Bei der Insemination werden vorpräparierte Spermien des Mannes direkt in die Gebärmutter eingebracht. Bei Frauen mit unregelmäßigem Zyklus erfolgt diese Methode in Kombination mit einer Hormonbehandlung. Der Arzt spritzt dann Spermien mit einer auf einen Katheter aufgesetzten Spritze durch den Muttermund in die Gebärmutterhöhle.
Die Kosten belaufen sich auf etwa 300€ pro Zyklus, wobei die gesetzlichen Krankenkassen bei bis zu acht Zyklen die Kosten übernehmen.Da die Befruchtung durch die Samenflüssigkeit des eigenen Partners stattfindet, spricht man auch von homologer Insemniation.
Die Erfolgsrate liegt bei etwa 10 Prozent. Im Gegensatz dazu steht die Fremdinsemniation (heterogene insemniation) mit dem Samen eines unbekannten Spenders. Der Samen entstammt dann in der Regel aus einer Samenbank.
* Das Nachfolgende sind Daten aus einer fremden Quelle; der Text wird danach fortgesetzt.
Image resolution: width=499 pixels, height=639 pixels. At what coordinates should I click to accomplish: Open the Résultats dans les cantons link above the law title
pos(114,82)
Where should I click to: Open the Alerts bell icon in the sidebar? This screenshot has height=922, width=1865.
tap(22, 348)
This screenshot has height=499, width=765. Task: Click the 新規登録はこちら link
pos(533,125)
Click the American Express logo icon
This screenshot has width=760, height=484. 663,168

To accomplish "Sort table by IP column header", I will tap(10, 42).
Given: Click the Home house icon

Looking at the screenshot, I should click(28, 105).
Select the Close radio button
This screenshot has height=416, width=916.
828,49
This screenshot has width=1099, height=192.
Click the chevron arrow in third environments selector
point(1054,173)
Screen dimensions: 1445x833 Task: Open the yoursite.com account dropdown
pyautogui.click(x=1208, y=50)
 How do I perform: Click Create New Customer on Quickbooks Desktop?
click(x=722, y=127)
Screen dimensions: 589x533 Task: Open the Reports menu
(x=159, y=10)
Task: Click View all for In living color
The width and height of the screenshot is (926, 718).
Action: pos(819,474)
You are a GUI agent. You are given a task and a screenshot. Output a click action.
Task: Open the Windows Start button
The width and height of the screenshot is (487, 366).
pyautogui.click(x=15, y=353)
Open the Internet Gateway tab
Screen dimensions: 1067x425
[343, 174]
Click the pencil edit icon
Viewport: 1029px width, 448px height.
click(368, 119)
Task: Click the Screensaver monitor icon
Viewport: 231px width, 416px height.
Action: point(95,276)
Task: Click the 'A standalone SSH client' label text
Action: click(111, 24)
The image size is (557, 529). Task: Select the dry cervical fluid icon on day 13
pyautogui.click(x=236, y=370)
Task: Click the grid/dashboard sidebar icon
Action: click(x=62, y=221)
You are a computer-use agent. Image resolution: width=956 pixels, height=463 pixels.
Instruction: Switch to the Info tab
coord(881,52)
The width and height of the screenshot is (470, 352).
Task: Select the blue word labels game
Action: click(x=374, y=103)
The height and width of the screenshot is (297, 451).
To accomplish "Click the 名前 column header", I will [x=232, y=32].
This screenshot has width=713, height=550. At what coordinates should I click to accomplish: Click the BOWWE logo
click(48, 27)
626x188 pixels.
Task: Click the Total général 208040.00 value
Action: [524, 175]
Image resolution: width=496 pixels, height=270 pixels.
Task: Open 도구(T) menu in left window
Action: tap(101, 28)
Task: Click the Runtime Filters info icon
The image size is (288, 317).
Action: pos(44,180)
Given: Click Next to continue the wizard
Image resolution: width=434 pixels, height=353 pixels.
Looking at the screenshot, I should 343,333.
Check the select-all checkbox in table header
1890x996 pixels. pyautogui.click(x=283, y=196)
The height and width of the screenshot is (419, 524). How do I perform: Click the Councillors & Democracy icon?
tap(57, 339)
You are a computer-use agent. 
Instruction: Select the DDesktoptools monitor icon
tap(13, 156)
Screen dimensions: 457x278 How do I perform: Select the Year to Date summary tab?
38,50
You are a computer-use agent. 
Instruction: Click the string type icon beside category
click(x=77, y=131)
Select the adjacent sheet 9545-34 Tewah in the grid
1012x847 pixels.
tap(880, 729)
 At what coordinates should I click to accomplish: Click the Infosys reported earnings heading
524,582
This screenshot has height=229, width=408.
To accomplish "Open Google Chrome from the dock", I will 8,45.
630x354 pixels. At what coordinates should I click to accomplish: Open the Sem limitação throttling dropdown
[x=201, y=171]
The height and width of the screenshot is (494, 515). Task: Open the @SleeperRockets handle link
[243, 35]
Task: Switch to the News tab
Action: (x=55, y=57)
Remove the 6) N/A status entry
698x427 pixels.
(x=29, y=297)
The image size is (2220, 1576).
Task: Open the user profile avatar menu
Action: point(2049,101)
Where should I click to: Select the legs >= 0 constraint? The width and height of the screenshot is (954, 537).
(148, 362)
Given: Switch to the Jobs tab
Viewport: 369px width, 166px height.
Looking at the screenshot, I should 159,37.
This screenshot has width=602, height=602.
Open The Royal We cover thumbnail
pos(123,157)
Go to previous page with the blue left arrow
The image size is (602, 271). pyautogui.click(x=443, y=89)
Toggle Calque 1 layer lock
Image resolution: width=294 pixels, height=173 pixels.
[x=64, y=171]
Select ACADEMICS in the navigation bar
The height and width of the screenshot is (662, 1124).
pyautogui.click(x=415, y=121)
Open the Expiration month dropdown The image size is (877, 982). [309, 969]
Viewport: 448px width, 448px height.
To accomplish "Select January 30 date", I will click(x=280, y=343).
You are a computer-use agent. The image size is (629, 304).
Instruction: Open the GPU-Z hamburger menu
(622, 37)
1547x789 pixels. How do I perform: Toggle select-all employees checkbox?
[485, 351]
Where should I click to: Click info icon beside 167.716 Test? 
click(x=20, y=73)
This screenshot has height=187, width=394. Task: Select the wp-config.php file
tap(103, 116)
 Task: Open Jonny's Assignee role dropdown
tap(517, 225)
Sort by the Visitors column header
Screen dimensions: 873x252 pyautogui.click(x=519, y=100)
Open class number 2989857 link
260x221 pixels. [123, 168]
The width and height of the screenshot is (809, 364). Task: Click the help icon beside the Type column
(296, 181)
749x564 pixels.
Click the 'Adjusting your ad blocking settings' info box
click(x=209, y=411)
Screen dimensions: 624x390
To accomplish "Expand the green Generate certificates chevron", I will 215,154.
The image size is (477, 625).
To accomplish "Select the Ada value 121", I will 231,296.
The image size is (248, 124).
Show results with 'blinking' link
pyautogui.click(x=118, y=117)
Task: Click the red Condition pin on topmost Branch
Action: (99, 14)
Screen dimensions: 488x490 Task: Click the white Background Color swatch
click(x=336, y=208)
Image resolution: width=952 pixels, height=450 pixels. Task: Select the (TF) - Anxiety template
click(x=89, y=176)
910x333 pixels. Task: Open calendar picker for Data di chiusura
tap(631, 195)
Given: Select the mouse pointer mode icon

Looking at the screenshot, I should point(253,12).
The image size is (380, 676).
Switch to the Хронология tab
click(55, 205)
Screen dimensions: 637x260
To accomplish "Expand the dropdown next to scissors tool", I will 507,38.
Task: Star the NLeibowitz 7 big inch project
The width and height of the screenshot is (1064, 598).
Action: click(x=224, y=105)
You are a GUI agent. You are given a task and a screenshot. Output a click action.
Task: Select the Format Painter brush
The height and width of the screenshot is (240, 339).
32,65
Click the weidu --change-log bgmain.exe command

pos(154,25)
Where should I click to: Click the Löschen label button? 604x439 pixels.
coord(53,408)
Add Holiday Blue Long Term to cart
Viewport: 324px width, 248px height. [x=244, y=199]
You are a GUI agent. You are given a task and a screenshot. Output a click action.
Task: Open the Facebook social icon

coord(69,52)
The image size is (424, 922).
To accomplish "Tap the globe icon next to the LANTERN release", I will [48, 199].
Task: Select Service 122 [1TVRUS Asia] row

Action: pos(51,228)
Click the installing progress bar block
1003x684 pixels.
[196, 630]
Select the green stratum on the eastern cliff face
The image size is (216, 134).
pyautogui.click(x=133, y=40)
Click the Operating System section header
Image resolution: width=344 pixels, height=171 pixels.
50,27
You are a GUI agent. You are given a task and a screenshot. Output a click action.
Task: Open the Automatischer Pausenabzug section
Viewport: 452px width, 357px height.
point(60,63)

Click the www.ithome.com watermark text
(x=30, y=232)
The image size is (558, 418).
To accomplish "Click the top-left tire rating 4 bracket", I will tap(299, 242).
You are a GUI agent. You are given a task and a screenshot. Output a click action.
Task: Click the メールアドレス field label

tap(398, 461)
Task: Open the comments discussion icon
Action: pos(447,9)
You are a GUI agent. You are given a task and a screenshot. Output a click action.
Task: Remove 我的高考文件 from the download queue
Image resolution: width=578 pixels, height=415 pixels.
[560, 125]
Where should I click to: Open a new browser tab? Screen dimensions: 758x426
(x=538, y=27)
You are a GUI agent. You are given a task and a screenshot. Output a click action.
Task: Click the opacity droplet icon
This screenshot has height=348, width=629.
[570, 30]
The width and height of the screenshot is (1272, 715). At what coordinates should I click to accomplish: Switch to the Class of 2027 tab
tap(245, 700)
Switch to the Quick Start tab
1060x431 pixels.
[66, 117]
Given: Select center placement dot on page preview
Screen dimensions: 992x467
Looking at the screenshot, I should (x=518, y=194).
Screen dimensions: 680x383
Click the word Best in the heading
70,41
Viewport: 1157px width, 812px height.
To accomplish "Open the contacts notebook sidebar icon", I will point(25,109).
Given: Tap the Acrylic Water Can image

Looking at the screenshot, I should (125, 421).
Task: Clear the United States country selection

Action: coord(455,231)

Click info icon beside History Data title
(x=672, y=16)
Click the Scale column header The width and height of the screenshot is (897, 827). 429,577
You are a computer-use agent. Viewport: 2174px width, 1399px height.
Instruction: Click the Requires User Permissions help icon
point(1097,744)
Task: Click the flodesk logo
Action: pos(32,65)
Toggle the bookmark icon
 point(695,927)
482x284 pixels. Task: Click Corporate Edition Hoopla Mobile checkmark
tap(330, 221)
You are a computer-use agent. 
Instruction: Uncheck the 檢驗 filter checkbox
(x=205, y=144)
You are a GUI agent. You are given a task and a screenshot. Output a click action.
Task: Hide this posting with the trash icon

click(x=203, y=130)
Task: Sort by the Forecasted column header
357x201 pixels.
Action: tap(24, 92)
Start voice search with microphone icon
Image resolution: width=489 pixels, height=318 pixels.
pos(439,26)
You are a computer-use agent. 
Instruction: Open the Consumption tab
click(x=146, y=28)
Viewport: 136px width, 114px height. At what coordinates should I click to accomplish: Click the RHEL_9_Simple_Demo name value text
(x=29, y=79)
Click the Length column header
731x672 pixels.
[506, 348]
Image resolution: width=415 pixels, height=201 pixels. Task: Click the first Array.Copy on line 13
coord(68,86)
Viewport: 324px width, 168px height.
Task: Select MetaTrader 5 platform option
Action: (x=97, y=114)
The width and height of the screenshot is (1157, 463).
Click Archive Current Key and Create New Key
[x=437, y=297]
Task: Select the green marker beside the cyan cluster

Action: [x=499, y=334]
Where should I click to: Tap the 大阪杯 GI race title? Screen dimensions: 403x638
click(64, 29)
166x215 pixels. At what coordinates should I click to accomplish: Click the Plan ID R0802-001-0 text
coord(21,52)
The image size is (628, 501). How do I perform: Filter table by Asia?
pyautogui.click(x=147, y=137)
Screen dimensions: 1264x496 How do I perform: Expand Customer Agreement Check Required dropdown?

Diese Art der Behandlung ist seit 1986 in Deutschland legal, wenn in der betroffenen Familie Erbkrankheiten vorliegen, der Partner nicht ausreichend bewegliche Spermien besitzt, schwerwiegende Infektionen, wie HIV, vorliegen oder ein starker Kinderwunsch bei allein stehenden oder lesbischen Frauen besteht.
Die Samenproben werden von gesunden Männern im Alter zwischen 20 und 39 Jahren zur Verfügung gestellt. Die Spender werden in den Samenbanken nach Blutgruppen, genetischen Merkmalen, Beruf und Interessenprofil kategorisiert. Der Spender selbst bleibt anonym. Er ist vor Ansprüchen durch das Empfängerpaar geschützt. Die Kosten einer Frendinsemniation belaufen sich beim ersten Versuch auf etwa 1800€, weitere Versuche kosten dann 300€. Diese Kosten werden von den Krankenkassen nicht übernommen.